Teks Sumber:
Ibarat pepatah, untung tak dapat diraih, malang tak dapat ditolak, menjelang tengah malam 16 Mei 2000, sekitar pukul 22.45 WIB, jadi akhir tragis dari kiprah salah satu kapal perang milik TNI AL. KRI Pulang Raweto 702, kapal penyapu ranjau dari Satran (Satuan Kapal Ranjau) Komando Armada Timur (Koarmatim) bertabrakan dengan MV Iris di Alur Pelayaran Barat Surabaya.
Akibat insiden tersebut, KRI Ratewo yang berbobot standar 500 ton tertabrak MV Iris pada buritan (bagian belakang) lambung kanan, sehingga jebol dan kemasukan air. Akibatnya, KRI Ratewo 702 tenggelam satu jam kemudian. Dari total 62 awak kapal, dikabarkan ada satu ABK yang tewas dalam kejadian naas tersebut. Lepas dari insiden itu, ada perasaan ingin tahu seputaran KRI Ratewo 702, pasalnya dirunut dari sejarahnya, kapal penyapu ranjau ini merupakan peninggalan era operasi Trikora di tahun 60-an, saat Indonesia gencar ingin mengganyang Belanda di Bumi Papua.
Tentu menjadi sebuah pengabdian yang panjang dari runtutan waktu pengabdiaan. Dari klasifikasi, KRI Ratewo 702 masuk dalam T43 Class. Dibuat untuk kebutuhan AL Uni Soviet pada era Perang Dingin di tahun 50-an hingga 60-an. Pihak Soviet memberi label penggarapan kapal ini sebagai Project 254. Rancangan awal kapal ini diajukan pasca Perang Dunia II rampung, yakni di tahun 1946. Kemudian desain di setujui pada 1948. Sebagai layaknya kapal penyapu ranjau, T43 Class dibuat dengan lambung yang terbuat dari material yang mampu mereduksi efek magnet, elektrik, dan akustik.

Permintaan Tertulis 1: Salin kembali bagian teks tentang KRI Ratewo 702 mulai dari "Tentu menjadi sebuah" sampai dengan "elektrik, dan akustik.", lalu ganti "Project 254" dengan "Proyek 254".
Permintaan Tertulis 2: Teruskan teks tentang KRI Ratewo 702 dengan menuliskan bagian berikutnya setelah kalimat terakhirnya.

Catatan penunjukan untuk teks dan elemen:

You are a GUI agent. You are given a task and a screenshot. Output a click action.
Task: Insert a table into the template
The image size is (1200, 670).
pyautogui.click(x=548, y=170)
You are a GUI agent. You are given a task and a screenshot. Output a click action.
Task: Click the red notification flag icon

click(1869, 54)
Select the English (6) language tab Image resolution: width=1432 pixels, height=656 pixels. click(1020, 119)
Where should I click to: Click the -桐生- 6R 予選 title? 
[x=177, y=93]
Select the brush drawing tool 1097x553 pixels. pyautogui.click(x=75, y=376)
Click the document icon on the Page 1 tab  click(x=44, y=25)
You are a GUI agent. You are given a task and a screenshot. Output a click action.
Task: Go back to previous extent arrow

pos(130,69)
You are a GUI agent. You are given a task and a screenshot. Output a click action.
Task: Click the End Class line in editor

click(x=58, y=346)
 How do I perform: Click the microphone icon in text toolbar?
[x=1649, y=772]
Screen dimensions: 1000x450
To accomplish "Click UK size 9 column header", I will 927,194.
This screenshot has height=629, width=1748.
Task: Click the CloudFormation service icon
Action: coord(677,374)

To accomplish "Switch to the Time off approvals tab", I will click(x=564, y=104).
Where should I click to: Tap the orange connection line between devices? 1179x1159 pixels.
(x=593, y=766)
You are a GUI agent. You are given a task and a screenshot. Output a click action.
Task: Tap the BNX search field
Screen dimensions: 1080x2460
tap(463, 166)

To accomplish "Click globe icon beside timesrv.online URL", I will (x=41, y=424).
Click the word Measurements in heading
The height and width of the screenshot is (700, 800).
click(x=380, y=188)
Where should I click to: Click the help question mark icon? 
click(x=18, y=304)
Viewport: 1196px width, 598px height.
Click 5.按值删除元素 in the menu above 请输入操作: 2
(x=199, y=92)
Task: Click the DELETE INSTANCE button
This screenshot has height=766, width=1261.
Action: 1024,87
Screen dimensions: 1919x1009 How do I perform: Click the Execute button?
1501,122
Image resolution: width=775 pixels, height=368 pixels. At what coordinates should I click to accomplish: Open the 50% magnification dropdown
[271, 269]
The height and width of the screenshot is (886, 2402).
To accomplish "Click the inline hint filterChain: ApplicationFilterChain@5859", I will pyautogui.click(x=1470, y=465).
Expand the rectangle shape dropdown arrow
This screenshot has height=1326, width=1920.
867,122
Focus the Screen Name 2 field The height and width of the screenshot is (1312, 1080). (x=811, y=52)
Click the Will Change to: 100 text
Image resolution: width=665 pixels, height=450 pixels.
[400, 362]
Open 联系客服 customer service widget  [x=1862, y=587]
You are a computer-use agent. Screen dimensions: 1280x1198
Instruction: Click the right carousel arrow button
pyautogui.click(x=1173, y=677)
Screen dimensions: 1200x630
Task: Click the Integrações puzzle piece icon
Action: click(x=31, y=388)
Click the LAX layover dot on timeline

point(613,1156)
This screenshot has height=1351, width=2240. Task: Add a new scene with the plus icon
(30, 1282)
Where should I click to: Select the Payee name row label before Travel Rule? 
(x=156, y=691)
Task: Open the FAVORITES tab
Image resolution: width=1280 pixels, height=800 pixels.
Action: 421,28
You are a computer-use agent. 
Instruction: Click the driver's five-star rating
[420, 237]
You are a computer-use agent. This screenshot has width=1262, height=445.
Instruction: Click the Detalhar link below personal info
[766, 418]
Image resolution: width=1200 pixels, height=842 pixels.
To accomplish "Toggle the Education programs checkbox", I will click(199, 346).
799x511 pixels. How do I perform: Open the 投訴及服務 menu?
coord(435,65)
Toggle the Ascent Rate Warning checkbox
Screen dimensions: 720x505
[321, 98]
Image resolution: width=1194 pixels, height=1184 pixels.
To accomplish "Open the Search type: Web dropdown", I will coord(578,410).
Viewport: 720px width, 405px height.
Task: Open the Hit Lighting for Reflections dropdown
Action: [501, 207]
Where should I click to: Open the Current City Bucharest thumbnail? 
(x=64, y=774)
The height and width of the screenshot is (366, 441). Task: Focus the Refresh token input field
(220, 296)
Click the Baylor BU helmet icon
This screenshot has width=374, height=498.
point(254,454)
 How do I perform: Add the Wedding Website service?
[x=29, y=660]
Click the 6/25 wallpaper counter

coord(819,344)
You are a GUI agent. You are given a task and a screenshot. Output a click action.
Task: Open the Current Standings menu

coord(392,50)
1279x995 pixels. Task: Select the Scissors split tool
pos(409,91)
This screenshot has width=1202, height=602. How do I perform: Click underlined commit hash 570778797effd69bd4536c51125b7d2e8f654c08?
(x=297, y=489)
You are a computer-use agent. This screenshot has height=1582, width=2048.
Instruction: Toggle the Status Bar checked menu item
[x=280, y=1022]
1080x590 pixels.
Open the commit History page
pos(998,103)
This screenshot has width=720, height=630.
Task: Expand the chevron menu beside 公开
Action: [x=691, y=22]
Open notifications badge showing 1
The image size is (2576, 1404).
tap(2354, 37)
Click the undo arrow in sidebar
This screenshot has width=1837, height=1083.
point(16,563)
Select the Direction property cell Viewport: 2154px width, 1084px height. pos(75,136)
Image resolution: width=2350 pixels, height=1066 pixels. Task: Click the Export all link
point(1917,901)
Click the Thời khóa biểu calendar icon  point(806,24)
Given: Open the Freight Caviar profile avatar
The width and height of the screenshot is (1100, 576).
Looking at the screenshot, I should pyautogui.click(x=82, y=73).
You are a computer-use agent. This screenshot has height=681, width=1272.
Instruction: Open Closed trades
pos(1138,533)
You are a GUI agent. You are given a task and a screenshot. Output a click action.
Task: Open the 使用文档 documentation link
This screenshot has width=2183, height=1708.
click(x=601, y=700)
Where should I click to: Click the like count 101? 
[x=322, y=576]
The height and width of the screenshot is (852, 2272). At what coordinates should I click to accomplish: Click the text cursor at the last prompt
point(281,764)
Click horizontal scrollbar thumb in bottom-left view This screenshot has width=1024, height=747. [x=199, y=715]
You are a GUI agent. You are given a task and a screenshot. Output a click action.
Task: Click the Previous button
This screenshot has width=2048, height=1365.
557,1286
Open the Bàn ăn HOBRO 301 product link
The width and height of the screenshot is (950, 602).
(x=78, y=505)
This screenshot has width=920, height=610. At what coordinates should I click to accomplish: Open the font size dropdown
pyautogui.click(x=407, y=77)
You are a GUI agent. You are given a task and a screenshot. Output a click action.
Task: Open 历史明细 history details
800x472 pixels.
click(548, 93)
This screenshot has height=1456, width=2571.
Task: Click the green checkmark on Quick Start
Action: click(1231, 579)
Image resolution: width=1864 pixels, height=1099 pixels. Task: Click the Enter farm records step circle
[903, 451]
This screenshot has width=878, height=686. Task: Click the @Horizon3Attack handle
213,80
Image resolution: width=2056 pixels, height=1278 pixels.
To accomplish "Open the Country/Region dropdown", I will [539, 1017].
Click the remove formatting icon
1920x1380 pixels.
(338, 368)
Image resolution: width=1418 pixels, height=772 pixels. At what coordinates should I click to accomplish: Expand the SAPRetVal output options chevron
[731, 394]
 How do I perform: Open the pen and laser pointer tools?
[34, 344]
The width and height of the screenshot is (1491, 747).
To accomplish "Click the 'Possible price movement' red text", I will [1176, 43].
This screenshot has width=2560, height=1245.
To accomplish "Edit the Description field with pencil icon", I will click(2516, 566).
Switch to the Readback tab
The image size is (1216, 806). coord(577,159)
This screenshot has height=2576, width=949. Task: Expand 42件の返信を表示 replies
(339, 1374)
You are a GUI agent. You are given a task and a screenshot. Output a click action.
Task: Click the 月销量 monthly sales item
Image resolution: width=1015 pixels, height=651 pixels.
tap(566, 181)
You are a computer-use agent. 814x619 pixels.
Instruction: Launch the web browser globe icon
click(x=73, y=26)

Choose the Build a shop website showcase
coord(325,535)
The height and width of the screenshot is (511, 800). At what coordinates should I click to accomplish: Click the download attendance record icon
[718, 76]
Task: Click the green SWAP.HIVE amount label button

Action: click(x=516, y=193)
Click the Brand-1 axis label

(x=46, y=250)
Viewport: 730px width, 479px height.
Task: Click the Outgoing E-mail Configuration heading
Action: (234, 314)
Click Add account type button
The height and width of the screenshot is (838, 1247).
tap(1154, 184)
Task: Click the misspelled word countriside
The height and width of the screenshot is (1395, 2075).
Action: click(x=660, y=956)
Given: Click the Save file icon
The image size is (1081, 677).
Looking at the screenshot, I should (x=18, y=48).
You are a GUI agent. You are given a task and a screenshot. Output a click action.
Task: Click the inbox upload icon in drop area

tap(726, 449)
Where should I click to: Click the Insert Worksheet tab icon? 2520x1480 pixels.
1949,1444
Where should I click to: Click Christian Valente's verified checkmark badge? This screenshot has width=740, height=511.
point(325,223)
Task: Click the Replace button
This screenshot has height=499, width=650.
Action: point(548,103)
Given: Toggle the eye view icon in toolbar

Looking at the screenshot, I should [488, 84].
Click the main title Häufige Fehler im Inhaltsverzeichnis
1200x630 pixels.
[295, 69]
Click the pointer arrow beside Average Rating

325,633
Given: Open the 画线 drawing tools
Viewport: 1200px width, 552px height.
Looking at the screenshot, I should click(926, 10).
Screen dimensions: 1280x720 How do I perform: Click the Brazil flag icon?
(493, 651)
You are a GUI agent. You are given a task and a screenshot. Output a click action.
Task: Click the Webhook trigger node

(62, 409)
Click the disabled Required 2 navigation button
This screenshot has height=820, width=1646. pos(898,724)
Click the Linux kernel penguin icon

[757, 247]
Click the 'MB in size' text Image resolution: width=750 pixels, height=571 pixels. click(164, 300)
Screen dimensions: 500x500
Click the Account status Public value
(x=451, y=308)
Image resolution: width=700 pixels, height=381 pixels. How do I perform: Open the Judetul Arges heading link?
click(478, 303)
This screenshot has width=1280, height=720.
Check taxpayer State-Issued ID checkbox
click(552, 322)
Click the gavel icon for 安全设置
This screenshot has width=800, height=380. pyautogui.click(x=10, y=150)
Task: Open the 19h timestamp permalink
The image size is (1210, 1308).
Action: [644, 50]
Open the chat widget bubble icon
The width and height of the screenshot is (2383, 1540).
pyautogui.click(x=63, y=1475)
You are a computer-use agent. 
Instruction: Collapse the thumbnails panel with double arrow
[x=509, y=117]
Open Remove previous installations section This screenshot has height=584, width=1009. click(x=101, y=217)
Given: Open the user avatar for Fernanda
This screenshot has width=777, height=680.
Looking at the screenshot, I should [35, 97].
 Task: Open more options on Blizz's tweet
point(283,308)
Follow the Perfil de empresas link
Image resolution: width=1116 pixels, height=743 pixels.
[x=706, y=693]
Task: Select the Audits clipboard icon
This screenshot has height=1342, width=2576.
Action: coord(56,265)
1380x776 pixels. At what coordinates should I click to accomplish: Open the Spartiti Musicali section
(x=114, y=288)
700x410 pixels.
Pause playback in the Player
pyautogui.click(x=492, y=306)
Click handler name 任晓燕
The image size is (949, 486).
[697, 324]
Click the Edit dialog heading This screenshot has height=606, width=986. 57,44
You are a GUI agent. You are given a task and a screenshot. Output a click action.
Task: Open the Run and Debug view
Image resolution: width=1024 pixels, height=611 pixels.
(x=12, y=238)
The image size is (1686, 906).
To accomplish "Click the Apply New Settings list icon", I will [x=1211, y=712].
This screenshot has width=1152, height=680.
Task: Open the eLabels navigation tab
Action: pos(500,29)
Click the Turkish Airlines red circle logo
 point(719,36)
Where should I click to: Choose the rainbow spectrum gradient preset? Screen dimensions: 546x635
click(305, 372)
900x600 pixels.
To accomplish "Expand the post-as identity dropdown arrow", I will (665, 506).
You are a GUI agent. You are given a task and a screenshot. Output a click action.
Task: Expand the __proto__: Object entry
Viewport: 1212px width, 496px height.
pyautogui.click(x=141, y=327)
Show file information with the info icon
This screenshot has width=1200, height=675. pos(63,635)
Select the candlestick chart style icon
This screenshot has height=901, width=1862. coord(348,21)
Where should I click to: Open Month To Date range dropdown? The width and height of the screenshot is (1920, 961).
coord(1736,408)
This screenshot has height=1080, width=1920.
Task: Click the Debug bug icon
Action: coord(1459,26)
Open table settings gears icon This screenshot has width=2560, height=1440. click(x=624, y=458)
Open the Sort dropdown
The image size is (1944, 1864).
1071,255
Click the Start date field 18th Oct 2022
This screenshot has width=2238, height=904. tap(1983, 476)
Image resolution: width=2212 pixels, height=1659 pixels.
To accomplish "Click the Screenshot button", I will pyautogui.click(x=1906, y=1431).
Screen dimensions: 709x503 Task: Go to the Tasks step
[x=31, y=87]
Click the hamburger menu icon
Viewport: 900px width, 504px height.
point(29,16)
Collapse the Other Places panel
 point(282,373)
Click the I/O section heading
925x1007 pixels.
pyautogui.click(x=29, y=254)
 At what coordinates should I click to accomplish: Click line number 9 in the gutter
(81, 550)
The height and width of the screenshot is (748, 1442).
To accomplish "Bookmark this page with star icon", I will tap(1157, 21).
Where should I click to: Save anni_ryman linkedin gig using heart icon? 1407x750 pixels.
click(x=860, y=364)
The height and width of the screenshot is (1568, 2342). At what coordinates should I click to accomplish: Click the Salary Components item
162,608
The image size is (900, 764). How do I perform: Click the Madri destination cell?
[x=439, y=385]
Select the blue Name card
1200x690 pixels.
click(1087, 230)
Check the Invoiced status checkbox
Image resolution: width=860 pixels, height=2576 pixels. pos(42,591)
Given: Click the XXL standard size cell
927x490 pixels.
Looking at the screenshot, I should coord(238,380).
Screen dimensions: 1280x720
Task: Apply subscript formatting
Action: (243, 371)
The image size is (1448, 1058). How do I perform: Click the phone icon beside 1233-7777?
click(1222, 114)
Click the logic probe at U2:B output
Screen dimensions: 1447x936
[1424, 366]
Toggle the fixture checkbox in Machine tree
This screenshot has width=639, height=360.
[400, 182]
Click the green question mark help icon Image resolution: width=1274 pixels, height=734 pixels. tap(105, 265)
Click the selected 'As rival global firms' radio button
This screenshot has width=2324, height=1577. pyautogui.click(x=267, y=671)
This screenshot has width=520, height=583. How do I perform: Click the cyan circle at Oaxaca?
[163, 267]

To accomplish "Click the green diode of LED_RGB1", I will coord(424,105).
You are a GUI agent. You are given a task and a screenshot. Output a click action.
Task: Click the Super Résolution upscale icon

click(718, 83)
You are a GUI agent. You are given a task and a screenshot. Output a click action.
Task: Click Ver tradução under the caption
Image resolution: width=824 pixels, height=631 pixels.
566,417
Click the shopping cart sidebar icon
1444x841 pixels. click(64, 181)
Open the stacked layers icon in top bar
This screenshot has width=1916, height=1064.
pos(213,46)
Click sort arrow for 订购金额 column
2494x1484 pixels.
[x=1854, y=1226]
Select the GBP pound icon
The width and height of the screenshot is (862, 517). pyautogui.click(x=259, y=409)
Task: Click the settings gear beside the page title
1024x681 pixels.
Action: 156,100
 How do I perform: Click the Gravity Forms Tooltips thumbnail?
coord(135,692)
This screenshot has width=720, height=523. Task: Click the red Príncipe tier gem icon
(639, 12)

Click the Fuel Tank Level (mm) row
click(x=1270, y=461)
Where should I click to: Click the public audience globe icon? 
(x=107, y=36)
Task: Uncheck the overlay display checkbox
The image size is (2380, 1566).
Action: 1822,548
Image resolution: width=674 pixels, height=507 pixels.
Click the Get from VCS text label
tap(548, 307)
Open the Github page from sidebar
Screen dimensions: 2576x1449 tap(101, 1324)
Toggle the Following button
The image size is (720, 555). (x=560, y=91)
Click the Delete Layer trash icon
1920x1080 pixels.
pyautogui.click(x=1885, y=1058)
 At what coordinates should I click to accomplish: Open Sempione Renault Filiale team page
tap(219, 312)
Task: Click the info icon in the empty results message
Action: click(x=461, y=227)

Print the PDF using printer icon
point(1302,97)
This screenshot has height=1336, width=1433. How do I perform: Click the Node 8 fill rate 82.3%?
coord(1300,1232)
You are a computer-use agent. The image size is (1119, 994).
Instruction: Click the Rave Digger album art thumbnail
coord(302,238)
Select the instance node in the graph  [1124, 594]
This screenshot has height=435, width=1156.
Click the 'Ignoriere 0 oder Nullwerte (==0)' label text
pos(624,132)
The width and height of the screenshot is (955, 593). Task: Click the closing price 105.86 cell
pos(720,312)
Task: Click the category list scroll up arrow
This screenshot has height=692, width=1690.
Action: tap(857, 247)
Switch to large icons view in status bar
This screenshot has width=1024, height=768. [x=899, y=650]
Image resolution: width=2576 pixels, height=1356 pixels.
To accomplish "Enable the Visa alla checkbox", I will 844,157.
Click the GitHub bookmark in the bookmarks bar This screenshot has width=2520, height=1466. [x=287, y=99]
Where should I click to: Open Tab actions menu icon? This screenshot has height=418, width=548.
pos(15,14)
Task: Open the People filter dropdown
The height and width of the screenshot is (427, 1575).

Jawaban Tertulis 1:
Tentu menjadi sebuah pengabdian yang panjang dari runtutan waktu pengabdiaan. Dari klasifikasi, KRI Ratewo 702 masuk dalam T43 Class. Dibuat untuk kebutuhan AL Uni Soviet pada era Perang Dingin di tahun 50-an hingga 60-an. Pihak Soviet memberi label penggarapan kapal ini sebagai Proyek 254. Rancangan awal kapal ini diajukan pasca Perang Dunia II rampung, yakni di tahun 1946. Kemudian desain di setujui pada 1948. Sebagai layaknya kapal penyapu ranjau, T43 Class dibuat dengan lambung yang terbuat dari material yang mampu mereduksi efek magnet, elektrik, dan akustik.

Jawaban Tertulis 2:
Total T43 Class telah di produksi sebanyak 178 unit. Nampaknya kapal penyapu ranjau ini lumayan populer di kalangan Negara-Negara sekutu Soviet, terbukti T43 Class juga di bangun secara lisensi di Polandia dan Cina. TNI AL (d/h ALRI) menerima enam unit T43 Class pada tahun 1962. Hingga akhirnya lewat ‘seleksi alam’ tinggal dua unit yang dioperasikan TNI AL, yakni KRI Pulau Rani 701 dan KRI Pulau Ratewo 702. Karena KRI Pulau Ratewo sudah karam, maka tinggal KRI Pulai Rani 701 yang kini masih beroperasi. Mengingat usianya yang sudah tergolong ‘lanjut,’ agak disangsikan kemampuan efektivitas deteksi sapu ranjau yang dimiliki KRI Pulau Rani 701.
TNI AL punya pengalaman men-downgrade kapal penyapu ranjau, contohnya pada Kondor Class, kapal sapu ranjau buatan Jerman Timur. Meski usianya jauh lebih muda dari T43 Class, oleh karena ada beberapa peralatan deteksi ranjau yang sudah tak berfungsi, seperti pada KRI Pulau Rondo 725 yang berganti identitas jadi KRI Kelabang 826, dan KRI Pulau Raibu 728 yang berganti nama jadi KRI Kala Hitam 828. Dari kapal penyapu ranjau, kedua kapal kini menjadi kapal patroli reguler. TNI AL memberi identitas nomer lambung 7xx dan nama Pulau untuk melabeli armada penyapu ranjau. Hingga kini, jenis kapal penyapu ranjau yang paling canggih milik TNI AL adalah Tripartite Class (KRI Pulau Rengat 711 dan KRI Pulau Rupat 712).
Kembali ke T43 Class, kapal penyapu ranjau ini mengandalkan teknologi Sweeps MT-1 dan MTSh untuk deteksi ranjau. Sementara ada bekal 4 pucuk kanon 37 mm (2×2) dan dua pucuk SMB (senapan mesin berat) 12,7 mm. Selain tugasnya menyapu ranjau, kapal ini pun dapat ditugasi melaksanakan operasi anti kapal selam, ditandai dengan adanya 1 depth charge thrower yang mampu melepaskan 32 ranjau dan bom laut.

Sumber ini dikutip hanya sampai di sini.